If \(\Lambda _{\theta }(0,1)\) is a Lorentz space such that \(\Lambda _{\theta }(0,1)\subset \texttt{M}_{\psi }(0,1),\) then \(\Lambda _{\theta }(0,1)\subset \Lambda _{\phi }(0,1).\)

Proof

By assumption, there exists a constant \(c_{\theta }\) such that

$$\begin{aligned} \Vert x\Vert _{\texttt{M}_{\psi }}\le c_{\theta }\Vert x\Vert _{\Lambda _{\theta }},\quad x\in \Lambda _{\theta }(0,1). \end{aligned}$$

Setting \(x=\chi _{(0,t)},\) we obtain

$$\begin{aligned} \phi (t)=\Vert \chi _{(0,t)}\Vert _{\texttt{M}_{\psi }}\le c_{\theta }\Vert \chi _{(0,t)}\Vert _{\Lambda _{\theta }}=c_{\theta }\theta (t),\quad t\in (0,1). \end{aligned}$$

Thus, \(\Lambda _{\theta }(0,1)\subset \Lambda _{\phi }(0,1).\) \(\square \)

The following corollary is one of our main results. It demonstrates that Cwikel inequality proved by Solomyak (for even dimensions d) cannot be improved within the classes of Orlicz and Lorentz spaces. Observe that a version of Solomyak inequality for an arbitrary dimension d (in more general setting of Riemannian manifolds) is established in [26].

It is interesting to compare the result of the following corollary with Theorem 9.4 in [22] which is proved under an artificial condition on the Orlicz function N. In contrast, the following result holds for an arbitrary Orlicz function.

Corollary 24

If \(L_N\) is an Orlicz space such that

$$\begin{aligned} \Big \Vert (1-\Delta _{\mathbb {T}^d})^{-\frac{d}{4}}M_f(1-\Delta _{\mathbb {T}^d})^{-\frac{d}{4}}\Big \Vert _{\infty }\le c_{d,N}\Vert f\Vert _{L_N},\quad f\in L_N(\mathbb {T}^d), \end{aligned}$$

then \(L_N(0,1)\subset L_M(0,1).\)

If \(\Lambda _{\theta }\) is a Lorentz space such that

$$\begin{aligned} \Big \Vert (1-\Delta _{\mathbb {T}^d})^{-\frac{d}{4}}M_f(1-\Delta _{\mathbb {T}^d})^{-\frac{d}{4}}\Big \Vert _{\infty }\le c_{d,\theta }\Vert f\Vert _{\Lambda _{\theta }},\quad f\in \Lambda _{\theta }(\mathbb {T}^d), \end{aligned}$$

then \(\Lambda _{\theta }(0,1)\subset L_M(0,1).\)

Proof

By Corollary 21, \(L_N\subset \texttt{M}_{\psi }\) (respectively, \(\Lambda _{\theta }(0,1)\subset \texttt{M}_{\psi }(0,1)\)). By Lemma 22 (respectively, by Lemma 23), \(L_N(0,1)\subset L_M(0,1)\) (respectively, \(\Lambda _{\theta }(0,1)\subset \Lambda _{\psi }(0,1)\)). \(\square \)

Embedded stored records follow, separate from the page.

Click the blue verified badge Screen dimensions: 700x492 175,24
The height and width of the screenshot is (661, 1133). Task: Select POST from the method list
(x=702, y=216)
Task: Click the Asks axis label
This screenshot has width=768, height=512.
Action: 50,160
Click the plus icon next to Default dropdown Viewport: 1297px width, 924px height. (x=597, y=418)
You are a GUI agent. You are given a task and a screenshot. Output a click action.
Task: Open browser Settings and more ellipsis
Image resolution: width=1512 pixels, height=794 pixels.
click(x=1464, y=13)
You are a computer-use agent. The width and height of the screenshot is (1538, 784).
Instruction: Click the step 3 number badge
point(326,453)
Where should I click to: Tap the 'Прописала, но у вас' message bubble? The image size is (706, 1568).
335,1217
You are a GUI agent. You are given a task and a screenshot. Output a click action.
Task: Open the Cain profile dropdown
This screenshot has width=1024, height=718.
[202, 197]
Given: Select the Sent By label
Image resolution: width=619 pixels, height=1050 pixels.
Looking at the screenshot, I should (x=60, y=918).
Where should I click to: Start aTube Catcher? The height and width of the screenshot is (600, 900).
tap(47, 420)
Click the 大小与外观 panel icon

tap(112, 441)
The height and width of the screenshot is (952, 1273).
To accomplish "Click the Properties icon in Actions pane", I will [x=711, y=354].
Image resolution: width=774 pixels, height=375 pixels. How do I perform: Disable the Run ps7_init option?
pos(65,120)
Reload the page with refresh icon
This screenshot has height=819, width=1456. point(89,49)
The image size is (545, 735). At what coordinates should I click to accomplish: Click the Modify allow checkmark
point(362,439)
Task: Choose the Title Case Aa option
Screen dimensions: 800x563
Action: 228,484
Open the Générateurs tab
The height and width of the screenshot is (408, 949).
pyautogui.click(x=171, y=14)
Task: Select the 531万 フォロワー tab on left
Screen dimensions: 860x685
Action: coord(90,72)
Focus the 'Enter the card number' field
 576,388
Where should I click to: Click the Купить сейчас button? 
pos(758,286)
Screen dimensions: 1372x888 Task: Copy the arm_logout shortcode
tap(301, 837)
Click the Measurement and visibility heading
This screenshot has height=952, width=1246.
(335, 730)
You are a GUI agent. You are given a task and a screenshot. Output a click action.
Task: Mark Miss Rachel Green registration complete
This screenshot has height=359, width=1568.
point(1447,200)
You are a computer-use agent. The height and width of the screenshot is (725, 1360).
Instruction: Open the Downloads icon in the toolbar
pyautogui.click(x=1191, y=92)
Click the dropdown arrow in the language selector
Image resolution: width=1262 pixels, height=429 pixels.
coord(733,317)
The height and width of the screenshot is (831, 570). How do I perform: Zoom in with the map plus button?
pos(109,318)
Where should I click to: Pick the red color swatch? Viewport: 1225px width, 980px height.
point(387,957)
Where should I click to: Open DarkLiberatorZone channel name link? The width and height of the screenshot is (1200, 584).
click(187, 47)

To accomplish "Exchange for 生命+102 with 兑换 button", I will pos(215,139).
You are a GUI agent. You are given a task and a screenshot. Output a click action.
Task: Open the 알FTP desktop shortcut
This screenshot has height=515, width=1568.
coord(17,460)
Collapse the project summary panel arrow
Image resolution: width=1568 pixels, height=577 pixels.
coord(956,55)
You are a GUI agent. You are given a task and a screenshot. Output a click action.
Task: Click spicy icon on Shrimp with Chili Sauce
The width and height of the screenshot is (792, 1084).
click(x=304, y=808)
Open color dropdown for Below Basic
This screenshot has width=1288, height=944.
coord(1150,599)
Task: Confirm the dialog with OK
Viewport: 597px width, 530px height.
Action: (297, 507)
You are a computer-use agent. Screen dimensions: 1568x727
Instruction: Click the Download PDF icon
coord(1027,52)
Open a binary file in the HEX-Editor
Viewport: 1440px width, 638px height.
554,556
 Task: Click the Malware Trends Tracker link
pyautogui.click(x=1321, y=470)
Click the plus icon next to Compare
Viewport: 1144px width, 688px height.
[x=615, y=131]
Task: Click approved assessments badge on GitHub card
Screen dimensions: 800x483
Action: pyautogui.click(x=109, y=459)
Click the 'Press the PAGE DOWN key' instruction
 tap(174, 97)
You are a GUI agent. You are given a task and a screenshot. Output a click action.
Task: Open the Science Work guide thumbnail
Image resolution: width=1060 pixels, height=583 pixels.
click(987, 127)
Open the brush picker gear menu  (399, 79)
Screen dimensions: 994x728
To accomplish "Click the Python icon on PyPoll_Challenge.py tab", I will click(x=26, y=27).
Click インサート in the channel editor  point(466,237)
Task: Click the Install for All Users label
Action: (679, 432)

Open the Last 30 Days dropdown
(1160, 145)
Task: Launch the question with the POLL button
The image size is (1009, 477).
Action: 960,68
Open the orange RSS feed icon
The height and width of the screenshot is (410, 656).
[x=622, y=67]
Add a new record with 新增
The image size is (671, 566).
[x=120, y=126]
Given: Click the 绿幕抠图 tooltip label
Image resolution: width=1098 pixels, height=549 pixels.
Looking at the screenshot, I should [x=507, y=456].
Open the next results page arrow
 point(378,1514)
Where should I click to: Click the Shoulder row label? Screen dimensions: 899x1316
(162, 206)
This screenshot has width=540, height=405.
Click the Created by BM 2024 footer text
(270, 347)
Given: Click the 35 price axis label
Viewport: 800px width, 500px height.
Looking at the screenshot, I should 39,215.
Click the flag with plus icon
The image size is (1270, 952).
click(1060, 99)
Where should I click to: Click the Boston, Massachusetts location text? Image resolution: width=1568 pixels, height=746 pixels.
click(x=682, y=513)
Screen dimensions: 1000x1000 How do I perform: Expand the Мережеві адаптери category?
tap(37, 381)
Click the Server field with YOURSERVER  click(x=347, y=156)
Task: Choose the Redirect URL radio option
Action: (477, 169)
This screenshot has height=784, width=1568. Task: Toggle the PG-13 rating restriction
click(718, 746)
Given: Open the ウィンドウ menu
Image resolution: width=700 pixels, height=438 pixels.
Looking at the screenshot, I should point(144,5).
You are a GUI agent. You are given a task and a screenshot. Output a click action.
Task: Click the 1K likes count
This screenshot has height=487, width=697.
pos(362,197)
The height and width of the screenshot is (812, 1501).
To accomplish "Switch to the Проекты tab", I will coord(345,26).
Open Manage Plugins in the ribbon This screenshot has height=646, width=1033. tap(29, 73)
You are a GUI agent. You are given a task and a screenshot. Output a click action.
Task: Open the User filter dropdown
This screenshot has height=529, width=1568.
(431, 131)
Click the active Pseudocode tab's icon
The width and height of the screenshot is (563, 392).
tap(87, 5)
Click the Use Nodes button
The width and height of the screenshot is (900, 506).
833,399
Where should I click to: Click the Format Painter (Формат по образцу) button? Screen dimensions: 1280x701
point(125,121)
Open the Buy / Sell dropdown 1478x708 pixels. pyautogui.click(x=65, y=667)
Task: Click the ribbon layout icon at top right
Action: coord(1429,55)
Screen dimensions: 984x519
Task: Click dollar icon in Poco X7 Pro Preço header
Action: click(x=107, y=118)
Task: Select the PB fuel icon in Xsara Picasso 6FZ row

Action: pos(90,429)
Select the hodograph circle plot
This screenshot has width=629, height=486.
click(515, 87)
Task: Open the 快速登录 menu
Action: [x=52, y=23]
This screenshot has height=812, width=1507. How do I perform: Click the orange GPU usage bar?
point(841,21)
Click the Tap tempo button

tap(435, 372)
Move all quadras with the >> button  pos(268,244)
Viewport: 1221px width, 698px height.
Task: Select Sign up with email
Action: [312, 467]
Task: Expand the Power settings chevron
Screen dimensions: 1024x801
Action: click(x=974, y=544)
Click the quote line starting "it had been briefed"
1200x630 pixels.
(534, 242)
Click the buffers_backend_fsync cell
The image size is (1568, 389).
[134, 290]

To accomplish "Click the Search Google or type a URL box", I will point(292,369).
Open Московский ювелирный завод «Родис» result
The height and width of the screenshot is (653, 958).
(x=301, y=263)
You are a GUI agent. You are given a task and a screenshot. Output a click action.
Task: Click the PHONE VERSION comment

6.4 Cwikel–Solomyak Estimates in Schatten–Lorentz Ideals

Proposition 19 yields the sharp uniform norm estimate for the Cwikel–Solomyak operator, whereas Solomyak [23, 24] proved the \(\Vert \cdot \Vert _{1,\infty }\)-quasi-norm estimate for it. The next natural step is to apply real interpolation (see e.g. [6, 15]) to obtain Lorentz (pq)-quasi-norm estimates for the Cwikel operator. Recall that the Lorentz (pq)-quasi-norm is defined by the formula

$$\begin{aligned} \Vert T\Vert _{p,q}=\Big (\sum _{k\ge 0}\mu (k,T)^q(k+1)^{\frac{q}{p}-1}\Big )^{\frac{1}{q}}. \end{aligned}$$

For discussion of function spaces \(L_{p,q}(\Omega , \nu )\) and their noncommutative counterparts, we refer the reader to [15, pp. 142–144, pp. 228–229] and [11, 16, 21] respectively.

Corollary 25

Let \(1<p<\infty \) and \(1\le q\le \infty .\) We have

$$\begin{aligned} \Big \Vert (1-\Delta _{\mathbb {T}^d})^{-\frac{d}{4}}M_f(1-\Delta _{\mathbb {T}^d})^{-\frac{d}{4}}\Big \Vert _{p,q}\le c_{p,q,d}\Vert f\Vert _{[\Lambda _{\phi },\texttt{M}_{\psi }]_{1-\frac{1}{p},q}},\quad f\in [\Lambda _{\phi },\texttt{M}_{\psi }]_{1-\frac{1}{p},q}(\mathbb {T}^d). \end{aligned}$$

Proof

Let \(A:\texttt{M}_{\psi }(\mathbb {T}^d)\rightarrow \mathcal {L}_{\infty }\) be a bounded operator defined by the setting

$$\begin{aligned} A:f\rightarrow (1-\Delta _{\mathbb {T}^d})^{-\frac{d}{4}}M_f(1-\Delta _{\mathbb {T}^d})^{-\frac{d}{4}}. \end{aligned}$$

We have that \(A:\Lambda _{\psi }(\mathbb {T}^d)\rightarrow \mathcal {L}_{1,\infty }\) is bounded. By real interpolation, we have

$$\begin{aligned} A:[\Lambda _{\phi },\texttt{M}_{\psi }]_{1-\frac{1}{p},q}(\mathbb {T}^d)\rightarrow [\mathcal {L}_{1,\infty },\mathcal {L}_{\infty }]_{1-\frac{1}{p},q}. \end{aligned}$$

Combining Proposition 2.g.20 in [15] and Theorem 3.2 in [11], we obtain

$$\begin{aligned}{}[\mathcal {L}_{1,\infty },\mathcal {L}_{\infty }]_{1-\frac{1}{p},q}=\mathcal {L}_{p,q}. \end{aligned}$$

This completes the proof. \(\square \)

Let us note that the spaces \([\Lambda _{\phi },\texttt{M}_{\psi }]_{1-\frac{1}{p},q}(\mathbb {T}^d)\) are different for different pairs (pq)—see e.g. Theorem 4.6.24 in [8].